Listen up! Do you care about the future of our profession? If not, read no further. But since you’re tuned into Off the Record, I’m guessing you do care.
Rebecca Goldman (of Derangement/Description and SNAP fame) and I had a brief tweet chat this afternoon:
Hence this post, with thanks to Rebecca for the nudge.
So: all you experienced archivists out there … your colleagues who are getting started in our profession need you! Do you remember what it was like to be in grad school, or newly on the job market, and wishing you knew how to navigate your way forward? So much to think and fret about …. putting together an effective resumé, determining which jobs to apply for, tailoring a cover letter, doing interview prep, making decisions about how to get involved in professional activities beyond your day job, getting over the possible intimidation factor the first time you attend a professional conference, and on and on. Aaarrgh.
SAA’s mentoring program is your opportunity to give back. Doing it well takes a certain amount of time, but a whole lot less than a lot of other worthwhile professional activities, and with really tangible payoff. Step one: Volunteer. (Your name and email are automatically entered into the form!) Step two: Await an assignment, then get in touch with your new pal with alacrity. Be friendly and welcoming. Ask how you can help, what they’re interested in talking about; nudge them along if they’re not sure what to ask for. Steps 3+: Make it up as you go along. Have a phone chat early in the friendship; email will probably work much of the time from there forward. Exchange messages once a month and offer up some useful advice–or just encouragement–each time you’re in contact. Be friendly and welcoming. Meet up at the Annual Meeting. Buy lunch for your new pal (you can afford it better than s/he can, and it’ll make your mentee loooove you immediately).

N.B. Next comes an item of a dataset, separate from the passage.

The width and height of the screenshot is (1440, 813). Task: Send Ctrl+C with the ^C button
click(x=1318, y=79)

Can you honestly say you don’t have time for that? Can you appreciate how much it will mean to your mentorship pal that you, an SAA member who is a really talented and knowledgeable archivist–and perhaps has published in the archival literature (and whose stuff they’ve read in grad school), or speaks at Annual Meetings, or is in a leadership position, or is an SAA Fellow (Listen up, Fellows!! Oh, you’re retired? All the better), or is a reputable participant in Archives listserv discussions, etc etc etc–is eager to take the time to help them launch their career? Can you appreciate that? Admit it. When you were new at all this, you longed for access to the people who clearly know what they’re doing.
Here’s that link for volunteering again. Do it now, or you probably won’t. Inundate us with mentor volunteer forms! Be aware that the program generally has more volunteers who need a mentor than volunteers to be mentors. Hmm. What does that say about all of us experienced archivists out there?

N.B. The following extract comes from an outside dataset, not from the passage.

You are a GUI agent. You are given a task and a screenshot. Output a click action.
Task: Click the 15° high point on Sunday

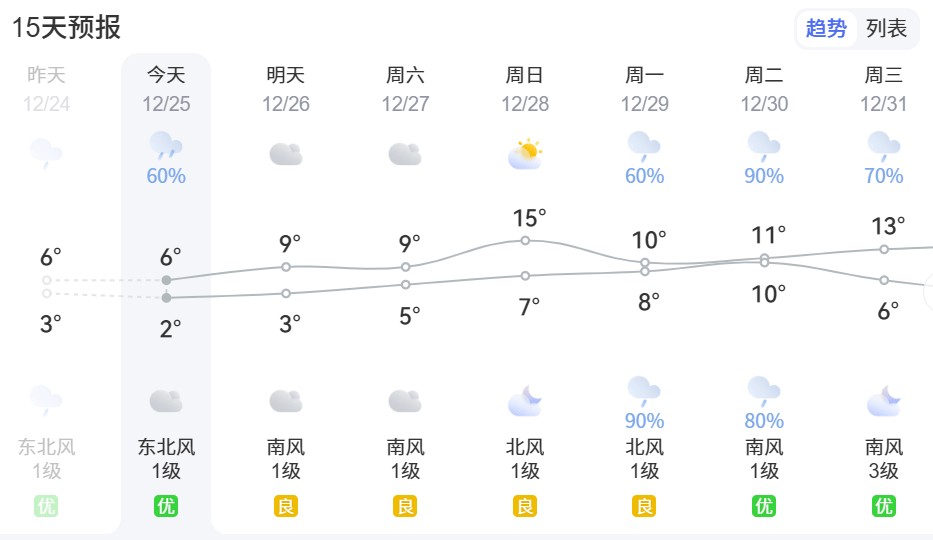pyautogui.click(x=525, y=240)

It’s been too many years since I did it myself, but I’m gonna sign up again the minute I’m done with this SAA President gig. Yep, I am.
Please consider being a mentor–it is an excellent way to share your expertise and experience, and meet a new colleague! The archives profession is small and we need to help each other as best we can.
I signed up for the mentor program (as a student in need of mentoring), and I’m so appreciative of the opportunity! I recently heard from my assigned mentor, and I’m very excited. Please do volunteer. It’s very much appreciated!
Could SAA make MENTOR ribbons for the Annual Meeting? I think mentors deserve to be recognized the way other SAA leaders are, and it’s an easy way to identify people receptive to meeting and talking to new archivists.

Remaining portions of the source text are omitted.